That’s because higher doses of drugs can cause more problems from drug side effects. Traditional treatment methods, like intravenous injections, typically use drug dosages about 300 times larger than what was needed with this new method, said Li.
“A major limitation of current lung drug delivery systems is their reliance on passive diffusion, which restricts both the distribution and retention of the formulations in lung tissues,” said Zhang.
For this study with mice, the research team used a treatment chamber with the nebulizer system. That allowed the mice to breathe and behave normally while inside the chamber during the administration.

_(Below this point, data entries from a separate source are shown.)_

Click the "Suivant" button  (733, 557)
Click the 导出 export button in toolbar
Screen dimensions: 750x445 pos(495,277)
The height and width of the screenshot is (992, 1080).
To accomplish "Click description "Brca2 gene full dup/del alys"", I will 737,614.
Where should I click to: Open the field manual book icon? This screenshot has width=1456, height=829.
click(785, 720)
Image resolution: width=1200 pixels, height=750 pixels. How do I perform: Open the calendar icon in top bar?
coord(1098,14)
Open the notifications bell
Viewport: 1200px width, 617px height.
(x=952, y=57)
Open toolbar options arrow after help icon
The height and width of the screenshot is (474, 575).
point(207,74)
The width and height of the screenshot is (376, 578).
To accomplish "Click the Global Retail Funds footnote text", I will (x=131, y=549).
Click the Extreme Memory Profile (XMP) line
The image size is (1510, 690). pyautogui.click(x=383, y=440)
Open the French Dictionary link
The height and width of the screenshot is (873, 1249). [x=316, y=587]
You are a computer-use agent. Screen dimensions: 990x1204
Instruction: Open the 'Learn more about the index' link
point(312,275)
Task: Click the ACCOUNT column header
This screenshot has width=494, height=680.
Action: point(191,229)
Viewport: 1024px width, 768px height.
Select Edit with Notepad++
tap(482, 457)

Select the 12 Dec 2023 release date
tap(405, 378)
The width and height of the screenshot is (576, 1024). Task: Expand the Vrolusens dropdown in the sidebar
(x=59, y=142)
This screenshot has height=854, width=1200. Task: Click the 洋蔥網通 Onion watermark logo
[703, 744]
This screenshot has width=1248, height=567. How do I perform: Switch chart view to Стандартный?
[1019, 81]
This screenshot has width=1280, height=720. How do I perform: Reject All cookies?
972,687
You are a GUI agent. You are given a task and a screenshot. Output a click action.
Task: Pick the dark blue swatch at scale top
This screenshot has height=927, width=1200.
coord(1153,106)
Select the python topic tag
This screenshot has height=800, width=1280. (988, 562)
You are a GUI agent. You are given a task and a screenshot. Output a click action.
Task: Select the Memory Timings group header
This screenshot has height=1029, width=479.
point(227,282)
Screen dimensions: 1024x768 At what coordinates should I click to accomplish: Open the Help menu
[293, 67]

For humans though, the researchers envision that the aerosols can be delivered via a mouthpiece or mask, and they plan on scaling the approach toward that use.
And they don’t feel limited to just treating pneumonia, as Wang said, “Next, we will exploit the major benefits of nebulizer-based inhalation delivery of these drug-functionalized algae toward various important lung diseases.”
Paper: “Inhalable biohybrid microrobots: a non-invasive approach for lung treatment.” Co-authors of the study include Zhengxing Li*, Zhongyuan Guo*, Fangyu Zhang*, Lei Sun*, Hao Luan, Zheng Fang, Jeramy L. Dedrick, Yichen Zhang, Christine Tang, Audrey Zhu, Yitan Yu, Shichao Ding, Dan Wang, An-Yi Chang, Lu Yin, Lynn M. Russell, Weiwei Gao, Ronnie H. Fang, Liangfang Zhang and Joseph Wang.
*These authors contributed equally to this work.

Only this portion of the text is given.